Instructions to follow:
Rewrite all the lines of the records below, requests included, with each coordinate in the answers multiplied by 1.8 and rounded to a whole number, halves rounded up. Leave the numbers in the requests unchanged, and omit the pictures.
>> Start Stored rows
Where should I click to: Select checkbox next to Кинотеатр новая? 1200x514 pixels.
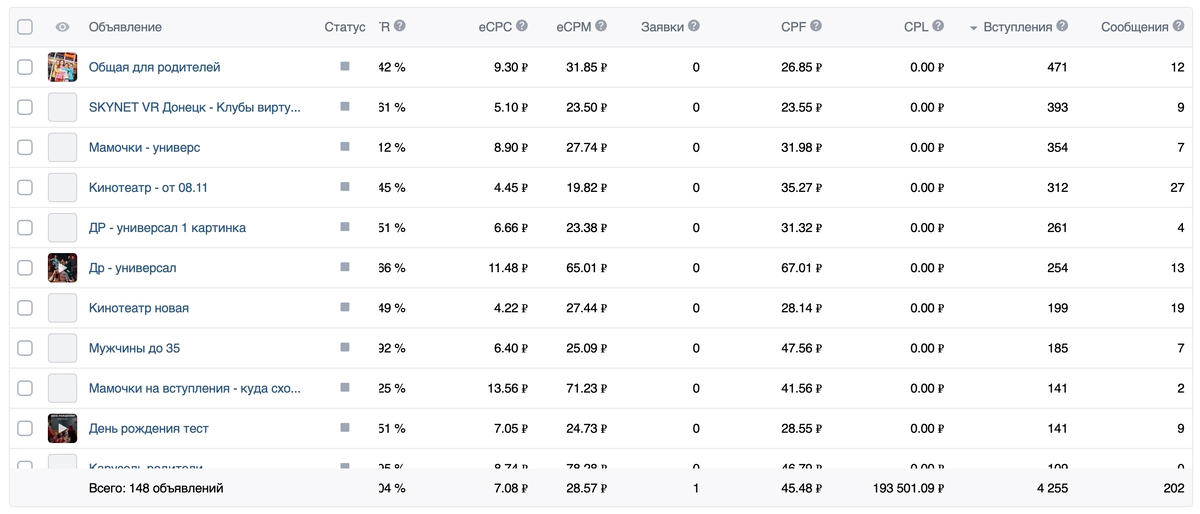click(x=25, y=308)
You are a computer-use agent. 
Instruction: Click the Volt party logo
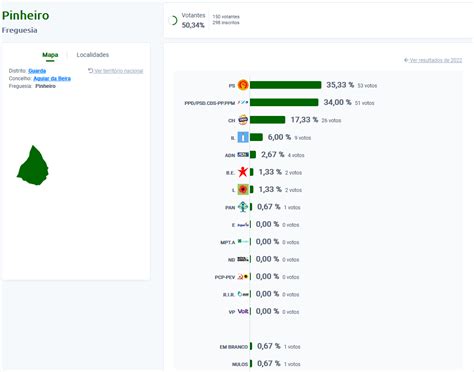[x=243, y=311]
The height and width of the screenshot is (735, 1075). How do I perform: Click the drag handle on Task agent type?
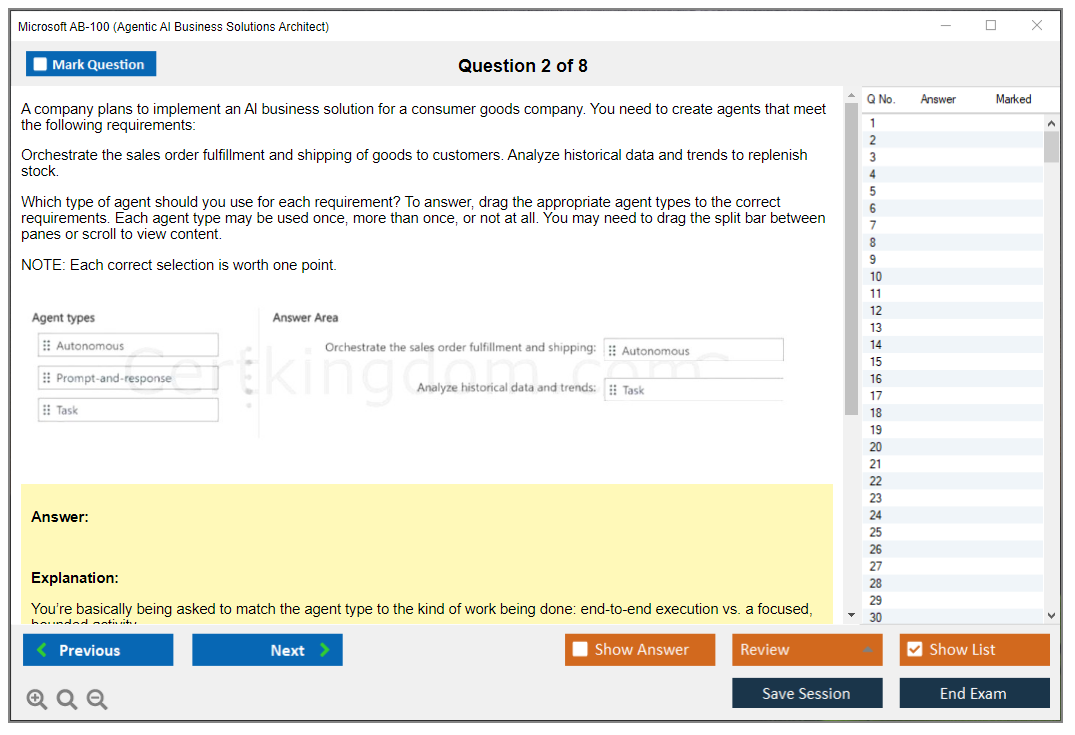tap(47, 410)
>> End Stored rows
Response:
Where should I click to: Select checkbox next to Кинотеатр новая? 1200x514 pixels.
click(x=45, y=554)
You are a computer-use agent. 
Instruction: Click the Volt party logo
[x=437, y=560]
The height and width of the screenshot is (735, 1075). How do I perform: Click the drag handle on Task agent type?
tap(85, 738)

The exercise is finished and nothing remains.